I feel your pain. The struggle is real and you have my respect. Just keep pressing on. The only way I know of that all these peeps here have done it is each other. You stick around here and stay connected bro, you will make it. Get as many phone numbers as you possibly can, use them. Use the chat thats here, it helps give a distraction. I could have NEVER made it this far if it werent for the people here willing to help me.

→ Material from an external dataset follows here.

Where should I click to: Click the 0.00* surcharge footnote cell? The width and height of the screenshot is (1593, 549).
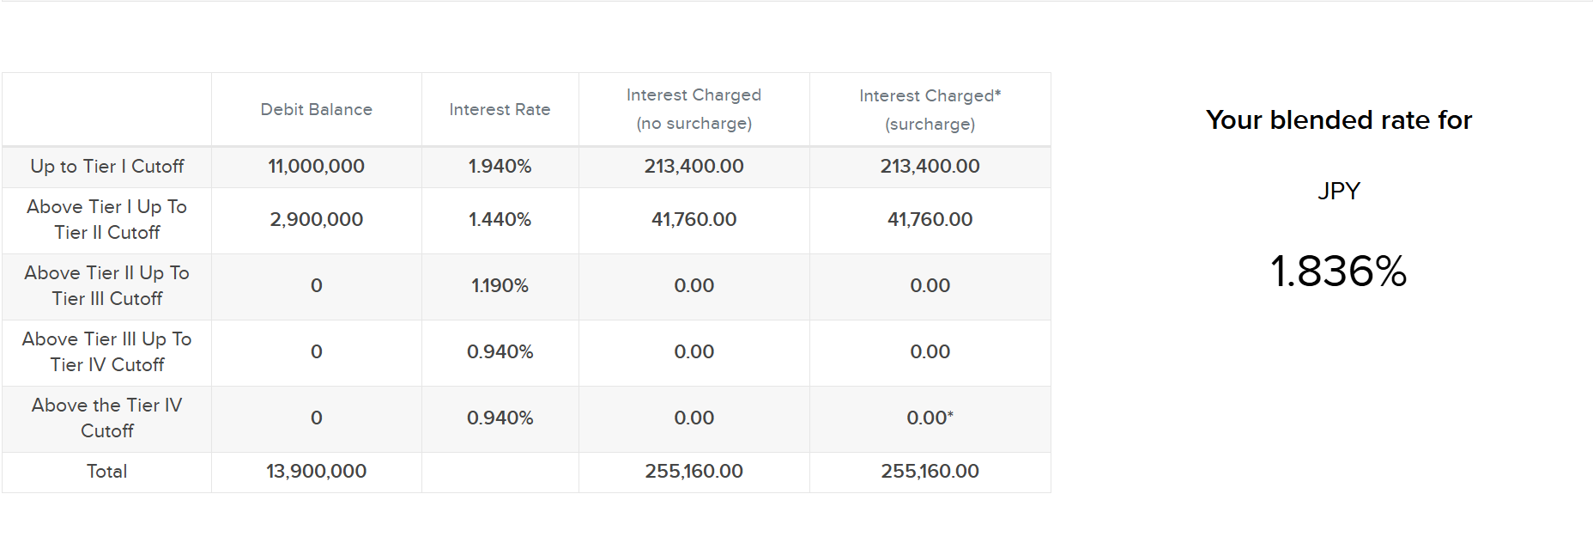click(x=930, y=418)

Have you ever heard the parable/story about the mule in the well? This old mule falls in an old dry well and the farmer thinks the easiest way to solve the problem is fill in the well and bury the old mule in the process. So he gets some help and starts shoveling dirt in. Every shovel full that old mule just shook it off and stepped up. No matter how scary it was and how much it hurt he just kept shaking it off and steping up. Pretty soon he just stepped right out the top of that well.

Corny maybe, but thats how I'm trying to look at those hundred times a day thoughts, they are the very thing thats gonna get you out of this mess. Keep shaking them off and stepping up, pretty soon your days will be stacked up and you can just step out of your well.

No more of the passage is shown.